Paulus menemukan bahwa yang dapat membebaskan dirinya dari jerat dosa hanyalah Yesus, “Siapakah yang akan melepaskan aku dari tubuh maut ini? Syukur kepada Allah! Oleh Yesus Kristus Tuhan kita. (Roma 7:24,25). Pembebasan yang dilakukan Yesus bukanlah dengan jalan memaksakan manusia mengerjakan serentetan hukum yang melelahkan, melainkan cinta kasih! Yesuslah yang menyadarkan Paulus, bahwa dirinya dicintai Tuhan. Ibarat pecandu narkoba, Paulus mengalami pendekatan cinta kasih. Dirinya dikasihi Tuhan, Yesus sedemikian rupa telah membuktikan cinta itu dengan penderitaan dan kematianNya. Cinta itulah yang menyentuh dan dirasakan Paulus. Kini Paulus bangkit merespon cinta itu. Ia melakukan apa saja untuk yang dicintainya, yakni Yesus. Penderitaan, penganiayaan, penolakan, permusuhan dan pemenjaraan tidak lagi ia pandang sebagai beban atau kuk yang menekannya, melainkan sebagai jalan memuliakan dan mengungkapkan cintanya kepada Tuhan. Pengalaman Paulus inilah yang ingin ia bagikan pada semua orang percaya.
Pada zaman Yesus, Taurat telah sedemikian rupa “membebani” kehidupan spiritual orang Yahudi. Ahli-ahli Taurat menentukan enam ratus tiga belas peraturan, yang harus selalu dikuti oleh orang-orang yang mau hidup secara taat kepada Allah. Alih-alih bersukacita atas hukum-hukum itu, kebanyakan orang-orang merasa tertekan dan terbebani. Ibarat lembu yang dibebani dengan kuk yang berat. Yesus mengundang bagi siapa saja yang telah lelah mencari jalan keluar dari pembebasan dosa. Ia menawarkan, “Marilah kepadaKu semua yang letih lesu dan berbeban berat. Aku akan memberi kelegaan kepadamu. Pikullah kuk yang Kupasang dan belajarlah kepadaKu, karena Aku lemah-lembut dan rendah hati dan jiwamu akan mendapat ketenangan. Sebab kuk yang Kupasang itu enak dan beban-Kupun ringan.(Matius 11:28-30)

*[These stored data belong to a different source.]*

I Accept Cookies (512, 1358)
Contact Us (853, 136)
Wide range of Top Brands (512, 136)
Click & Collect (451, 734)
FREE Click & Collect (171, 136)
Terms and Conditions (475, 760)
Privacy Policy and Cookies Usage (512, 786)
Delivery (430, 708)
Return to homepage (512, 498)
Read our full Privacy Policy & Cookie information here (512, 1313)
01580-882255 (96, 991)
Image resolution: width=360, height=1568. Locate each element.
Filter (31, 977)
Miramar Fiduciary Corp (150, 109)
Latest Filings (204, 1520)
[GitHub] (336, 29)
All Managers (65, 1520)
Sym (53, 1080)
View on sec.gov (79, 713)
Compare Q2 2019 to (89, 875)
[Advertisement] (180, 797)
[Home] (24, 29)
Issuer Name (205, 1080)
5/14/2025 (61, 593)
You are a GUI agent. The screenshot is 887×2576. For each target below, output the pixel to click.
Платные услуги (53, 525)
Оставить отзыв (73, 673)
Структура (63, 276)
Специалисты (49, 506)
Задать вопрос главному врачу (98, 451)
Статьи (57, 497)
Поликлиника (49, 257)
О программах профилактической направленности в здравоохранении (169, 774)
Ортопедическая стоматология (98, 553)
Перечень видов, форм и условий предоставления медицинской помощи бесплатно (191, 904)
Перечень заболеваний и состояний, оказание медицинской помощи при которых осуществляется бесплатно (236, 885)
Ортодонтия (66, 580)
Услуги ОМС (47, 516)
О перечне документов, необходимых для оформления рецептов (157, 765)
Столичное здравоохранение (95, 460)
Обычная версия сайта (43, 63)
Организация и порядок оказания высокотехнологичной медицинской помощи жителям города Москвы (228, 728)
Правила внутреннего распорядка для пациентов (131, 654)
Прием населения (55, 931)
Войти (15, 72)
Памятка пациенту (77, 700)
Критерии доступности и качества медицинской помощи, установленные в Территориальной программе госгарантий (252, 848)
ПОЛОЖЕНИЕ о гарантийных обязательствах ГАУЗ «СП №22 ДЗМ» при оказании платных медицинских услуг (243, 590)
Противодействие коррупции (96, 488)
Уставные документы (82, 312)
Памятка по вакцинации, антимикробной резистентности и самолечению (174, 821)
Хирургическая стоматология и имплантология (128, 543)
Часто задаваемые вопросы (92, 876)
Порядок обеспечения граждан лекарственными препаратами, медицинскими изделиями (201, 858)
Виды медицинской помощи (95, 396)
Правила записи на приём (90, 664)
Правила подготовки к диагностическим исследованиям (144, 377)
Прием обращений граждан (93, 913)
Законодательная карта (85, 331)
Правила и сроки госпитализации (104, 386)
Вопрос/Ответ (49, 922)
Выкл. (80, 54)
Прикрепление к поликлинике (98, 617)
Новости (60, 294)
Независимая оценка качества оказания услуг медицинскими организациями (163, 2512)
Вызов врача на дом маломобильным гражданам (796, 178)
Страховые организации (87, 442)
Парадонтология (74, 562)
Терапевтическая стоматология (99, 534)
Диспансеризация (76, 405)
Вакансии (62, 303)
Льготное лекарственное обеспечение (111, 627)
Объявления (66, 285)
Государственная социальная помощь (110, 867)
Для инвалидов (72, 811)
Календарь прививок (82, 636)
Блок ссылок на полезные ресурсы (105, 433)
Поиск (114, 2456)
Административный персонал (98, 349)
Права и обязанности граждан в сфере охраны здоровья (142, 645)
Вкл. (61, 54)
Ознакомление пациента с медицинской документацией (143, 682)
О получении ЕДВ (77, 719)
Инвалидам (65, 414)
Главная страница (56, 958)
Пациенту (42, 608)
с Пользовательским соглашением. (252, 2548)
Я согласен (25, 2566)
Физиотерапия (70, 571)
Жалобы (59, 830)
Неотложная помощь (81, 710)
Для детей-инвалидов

Mengapa harus datang kepada Yesus? Karena Yesuslah yang akan memberi kelegaan. Kelegaan bukan berarti bebas semaunya. Lega, karena hidup tanpa hukum dan aturan. Bukan! Melainkan di dalam Dia orang akan menemukan seperti yang dialami oleh Paulus. Dicintai! Ketika seseorang dicintai dan merasakan cinta kasih itu, dengan sendirinya ia akan melakukan apa saja untuk menyenangkan orang yang ia cintai. Kuk sebagai lambang beban bahkan penderitaan tidak akan lagi menjadi beban atau bahkan melukai, melainkan direspon sebagai jalan atau sarana membalas cinta kasih Tuhan. Itulah kuk yang diberikan Yesus! Kuk cinta kasih!